The business directory chatbot created by Panaah Solvers.

Can such projects effectively help children with foundational literacy? When students join Panaah’s Solvers programme, they typically struggle with basic reading and maths, lagging behind their classmates in school. Making a chatbot may not seem like the obvious method to help them improve, but Panaah mentors swear by the project-based approach.

“Most children are poor at school because they severely lack self-esteem, and they are constantly discouraged,” said Aarshiya Das, Panaah co-founder and director of the Solvers vertical. “Participating in projects that have meaning for their lives and communities helps them realise that they have potential, that they can make a difference. It boosts their self-confidence and eagerness to learn, which automatically impacts how quickly they improve their literacy and numeracy skills.”

Of course, mentors also make sure to incorporate maths and reading lessons directly into their projects. One batch of Solvers, for instance, is trying to address chemical pollution in their local river by creating prototypes of chemical-free soaps and detergents for the community. To arrive at this solution, they had to read up on the history of the river, learn how it got polluted, and carry out experiments.

Another batch has created a blueprint for a playground in their slum. This involved identifying an actual empty plot in the vicinity, measuring it, and drawing up plans, to scale, for a play area, a cricket pitch, a yoga zone, fountains and more. “For this they had to learn a lot of maths calculations, which they picked up quite fast,” said their mentor Aisha Sheikh.

According to Das, the project approach has helped most Solvers students bridge their learning gap within a year, and some Solvers have also gone on to qualify for Panaah’s Scholars programme for high-achieving children.

The blueprint for a new playground, which helped Solvers' students learn maths.
The blueprint for a new playground, which helped Solvers' students learn maths.

The Scholars

The Scholars programme was created as a response to what co-founder Naqvi describes as the “law of averages in schools”. Teaching methods in most schools, he says, are designed for academically average students, which results in India’s widely reported problem of poor foundational learning. “But we noticed that in disadvantaged communities, even the top performers in a class suffer. They don’t get opportunities to grow their talents and excel, and they start becoming mediocre,” said Naqvi.

Panaah chose to design the Scholars programme with a specific focus on STEM – science, technology, engineering and mathematics – since these fields make up 70% of the highest-paying jobs across the world. “After Class 12, we want our students to make it into the top 5% of India’s STEM institutes,” Naqvi said.

This particular goal also informs the Godrej Foundation’s Tomorrow Makers platform, which is designed to connect talented students from disadvantaged backgrounds with educational opportunities that they deserve but often lack access to. Through an online registration and assessment process, Tomorrow Makers places selected students in programmes in the fields of science, innovation, arts and defence services.

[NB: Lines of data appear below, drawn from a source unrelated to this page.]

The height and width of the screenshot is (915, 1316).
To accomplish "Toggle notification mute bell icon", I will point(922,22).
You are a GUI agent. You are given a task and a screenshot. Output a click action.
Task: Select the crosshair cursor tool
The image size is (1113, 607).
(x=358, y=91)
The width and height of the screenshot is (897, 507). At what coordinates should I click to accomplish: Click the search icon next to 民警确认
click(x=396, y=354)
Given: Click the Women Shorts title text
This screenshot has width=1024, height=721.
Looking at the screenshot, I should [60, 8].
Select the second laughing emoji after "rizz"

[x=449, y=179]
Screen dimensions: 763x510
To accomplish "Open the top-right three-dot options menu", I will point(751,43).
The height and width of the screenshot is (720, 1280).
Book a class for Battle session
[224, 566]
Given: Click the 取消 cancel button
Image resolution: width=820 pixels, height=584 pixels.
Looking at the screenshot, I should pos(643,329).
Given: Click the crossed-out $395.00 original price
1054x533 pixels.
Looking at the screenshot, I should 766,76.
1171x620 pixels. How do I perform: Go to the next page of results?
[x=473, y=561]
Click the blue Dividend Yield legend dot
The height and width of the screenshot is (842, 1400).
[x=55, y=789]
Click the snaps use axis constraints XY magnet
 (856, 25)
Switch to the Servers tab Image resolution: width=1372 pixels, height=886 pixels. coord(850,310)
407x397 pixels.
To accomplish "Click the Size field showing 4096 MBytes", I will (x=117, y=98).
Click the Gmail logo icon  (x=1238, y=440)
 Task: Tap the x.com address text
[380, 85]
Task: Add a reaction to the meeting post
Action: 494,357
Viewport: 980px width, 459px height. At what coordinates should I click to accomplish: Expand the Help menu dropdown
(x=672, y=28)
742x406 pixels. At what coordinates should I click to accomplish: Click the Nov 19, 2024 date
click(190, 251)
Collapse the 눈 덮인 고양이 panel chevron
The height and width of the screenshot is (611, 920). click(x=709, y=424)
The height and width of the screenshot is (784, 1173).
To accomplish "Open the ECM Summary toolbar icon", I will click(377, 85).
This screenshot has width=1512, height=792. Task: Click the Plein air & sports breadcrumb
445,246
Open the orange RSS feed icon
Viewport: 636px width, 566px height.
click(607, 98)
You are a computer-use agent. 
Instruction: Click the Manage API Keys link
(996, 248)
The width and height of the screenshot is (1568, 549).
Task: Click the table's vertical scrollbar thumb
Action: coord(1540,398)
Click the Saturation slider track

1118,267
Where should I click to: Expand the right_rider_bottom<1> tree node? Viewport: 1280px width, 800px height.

Panaah prepares its Scholars for at least 17 different national and international competitions, including various STEM olympiads, the Aryabhatta and Bhaskaracharya maths competitions, and exams such as SPOT, which Shehzil aced. Some of these are government-supported platforms, while others are private.

In Scholars classrooms, students receive regular guidance and help from mentors, but also specialised lessons from more senior experts, such as doctoral students and faculty from various IITs. Every day, children solve worksheets with multiple-choice questions about science and maths – questions that are easily a grade or two above their regular school curriculum.

A Panaah student with her mentor.
A Panaah student with her mentor.

“I like coming to Panaah because we get to study things that are very different from what we do in school,” said Arnav Dongre, a Class 7 student and an aspiring businessman who wants to study economics. “The teachers here are very good at making difficult topics feel easy.”

The results have been impressive, and not just in the case of the 17 Scholars who ranked in the top 100 of the SPOT exam this year. In the Unified International Mathematics Olympiad, for instance, all 34 of Panaah’s participating scholars placed within the top 1,000 globally. In the Science Olympiad Foundation's national olympiads, two Class 5 Scholars advanced to the second round reached only by top performers, and seven placed among the top 1,000 globally.

In the 2026 TALLENTEX Exam conducted by the Allen Career Institute, 10 of Panaah’s students exceeded the national average scores, which the Institute’s own index flags as having strong potential for the JEE track. In fact, after Class 10, Panaah intends to channel many of its Scholars to organisations like Avanti Fellows, which provides rigorous coaching for engineering and medical entrance exams, free of cost, to aspirants from low-income households.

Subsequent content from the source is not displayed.